Requirements: Write out the rows word for word, starting at the line that contains "Given: Subscribe via the Newsletter link" and ending after the line that contains "Looking at the screenshot, I should tap(557, 146).".

═════ Records for processing ═════

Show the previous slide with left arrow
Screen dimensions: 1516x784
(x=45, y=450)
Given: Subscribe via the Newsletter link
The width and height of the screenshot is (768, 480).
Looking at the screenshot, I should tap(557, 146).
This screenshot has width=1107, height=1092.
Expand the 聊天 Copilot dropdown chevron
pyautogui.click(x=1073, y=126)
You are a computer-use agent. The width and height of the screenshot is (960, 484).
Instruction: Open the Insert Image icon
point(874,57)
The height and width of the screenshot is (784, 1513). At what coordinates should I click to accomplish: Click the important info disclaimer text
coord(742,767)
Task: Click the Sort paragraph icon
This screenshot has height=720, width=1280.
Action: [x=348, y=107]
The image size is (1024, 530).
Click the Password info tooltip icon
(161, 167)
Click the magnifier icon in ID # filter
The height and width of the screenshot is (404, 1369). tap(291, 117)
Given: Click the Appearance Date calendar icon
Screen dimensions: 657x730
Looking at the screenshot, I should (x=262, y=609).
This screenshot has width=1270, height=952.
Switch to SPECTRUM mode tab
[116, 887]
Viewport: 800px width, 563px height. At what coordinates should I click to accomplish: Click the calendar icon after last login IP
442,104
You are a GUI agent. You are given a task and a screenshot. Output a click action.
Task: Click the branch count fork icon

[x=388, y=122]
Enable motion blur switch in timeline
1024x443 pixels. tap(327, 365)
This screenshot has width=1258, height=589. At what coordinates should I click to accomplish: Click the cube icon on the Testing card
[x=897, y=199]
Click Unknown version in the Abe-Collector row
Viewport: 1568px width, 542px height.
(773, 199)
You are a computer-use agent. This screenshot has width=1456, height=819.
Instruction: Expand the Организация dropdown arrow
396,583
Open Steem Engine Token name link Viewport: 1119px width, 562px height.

═════

The response:
Given: Subscribe via the Newsletter link
The width and height of the screenshot is (768, 480).
Looking at the screenshot, I should tap(557, 146).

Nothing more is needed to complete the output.